Saved data entries
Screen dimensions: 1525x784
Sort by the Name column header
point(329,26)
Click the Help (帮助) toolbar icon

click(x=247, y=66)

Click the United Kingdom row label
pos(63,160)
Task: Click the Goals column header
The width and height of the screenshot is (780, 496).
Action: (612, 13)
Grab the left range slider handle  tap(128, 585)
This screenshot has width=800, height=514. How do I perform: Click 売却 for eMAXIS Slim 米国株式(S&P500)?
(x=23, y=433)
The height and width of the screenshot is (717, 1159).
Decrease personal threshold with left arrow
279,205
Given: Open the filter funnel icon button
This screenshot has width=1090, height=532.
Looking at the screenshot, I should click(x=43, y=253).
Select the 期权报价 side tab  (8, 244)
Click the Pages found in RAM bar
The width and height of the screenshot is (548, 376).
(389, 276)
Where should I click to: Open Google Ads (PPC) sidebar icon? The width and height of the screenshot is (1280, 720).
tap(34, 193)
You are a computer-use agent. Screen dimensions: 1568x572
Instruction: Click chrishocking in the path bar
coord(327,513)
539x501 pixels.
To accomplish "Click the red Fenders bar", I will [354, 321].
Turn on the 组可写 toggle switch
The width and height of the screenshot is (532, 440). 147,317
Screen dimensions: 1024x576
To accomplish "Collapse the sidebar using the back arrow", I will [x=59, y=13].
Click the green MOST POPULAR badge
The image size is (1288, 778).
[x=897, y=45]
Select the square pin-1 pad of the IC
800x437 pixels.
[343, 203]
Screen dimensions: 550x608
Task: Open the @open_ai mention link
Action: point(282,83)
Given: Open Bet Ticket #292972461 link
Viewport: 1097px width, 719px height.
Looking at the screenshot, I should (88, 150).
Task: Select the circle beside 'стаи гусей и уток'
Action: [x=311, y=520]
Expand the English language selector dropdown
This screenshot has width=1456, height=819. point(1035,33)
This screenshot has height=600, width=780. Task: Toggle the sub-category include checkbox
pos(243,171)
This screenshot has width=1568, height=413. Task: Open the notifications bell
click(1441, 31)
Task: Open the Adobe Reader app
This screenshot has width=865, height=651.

DIRECTIONS FOR THIS TASK
Reproduce the records exactly, keeping every line.

ANSWER TO THIS PROBLEM
Screen dimensions: 1525x784
Sort by the Name column header
point(329,26)
Click the Help (帮助) toolbar icon

click(x=247, y=66)

Click the United Kingdom row label
pos(63,160)
Task: Click the Goals column header
The width and height of the screenshot is (780, 496).
Action: (612, 13)
Grab the left range slider handle  tap(128, 585)
This screenshot has width=800, height=514. How do I perform: Click 売却 for eMAXIS Slim 米国株式(S&P500)?
(x=23, y=433)
The height and width of the screenshot is (717, 1159).
Decrease personal threshold with left arrow
279,205
Given: Open the filter funnel icon button
This screenshot has width=1090, height=532.
Looking at the screenshot, I should click(x=43, y=253).
Select the 期权报价 side tab  (8, 244)
Click the Pages found in RAM bar
The width and height of the screenshot is (548, 376).
(389, 276)
Where should I click to: Open Google Ads (PPC) sidebar icon? The width and height of the screenshot is (1280, 720).
tap(34, 193)
You are a computer-use agent. Screen dimensions: 1568x572
Instruction: Click chrishocking in the path bar
coord(327,513)
539x501 pixels.
To accomplish "Click the red Fenders bar", I will [354, 321].
Turn on the 组可写 toggle switch
The width and height of the screenshot is (532, 440). 147,317
Screen dimensions: 1024x576
To accomplish "Collapse the sidebar using the back arrow", I will [x=59, y=13].
Click the green MOST POPULAR badge
The image size is (1288, 778).
[x=897, y=45]
Select the square pin-1 pad of the IC
800x437 pixels.
[343, 203]
Screen dimensions: 550x608
Task: Open the @open_ai mention link
Action: point(282,83)
Given: Open Bet Ticket #292972461 link
Viewport: 1097px width, 719px height.
Looking at the screenshot, I should (88, 150).
Task: Select the circle beside 'стаи гусей и уток'
Action: [x=311, y=520]
Expand the English language selector dropdown
This screenshot has width=1456, height=819. point(1035,33)
This screenshot has height=600, width=780. Task: Toggle the sub-category include checkbox
pos(243,171)
This screenshot has width=1568, height=413. Task: Open the notifications bell
click(1441, 31)
Task: Open the Adobe Reader app
This screenshot has width=865, height=651.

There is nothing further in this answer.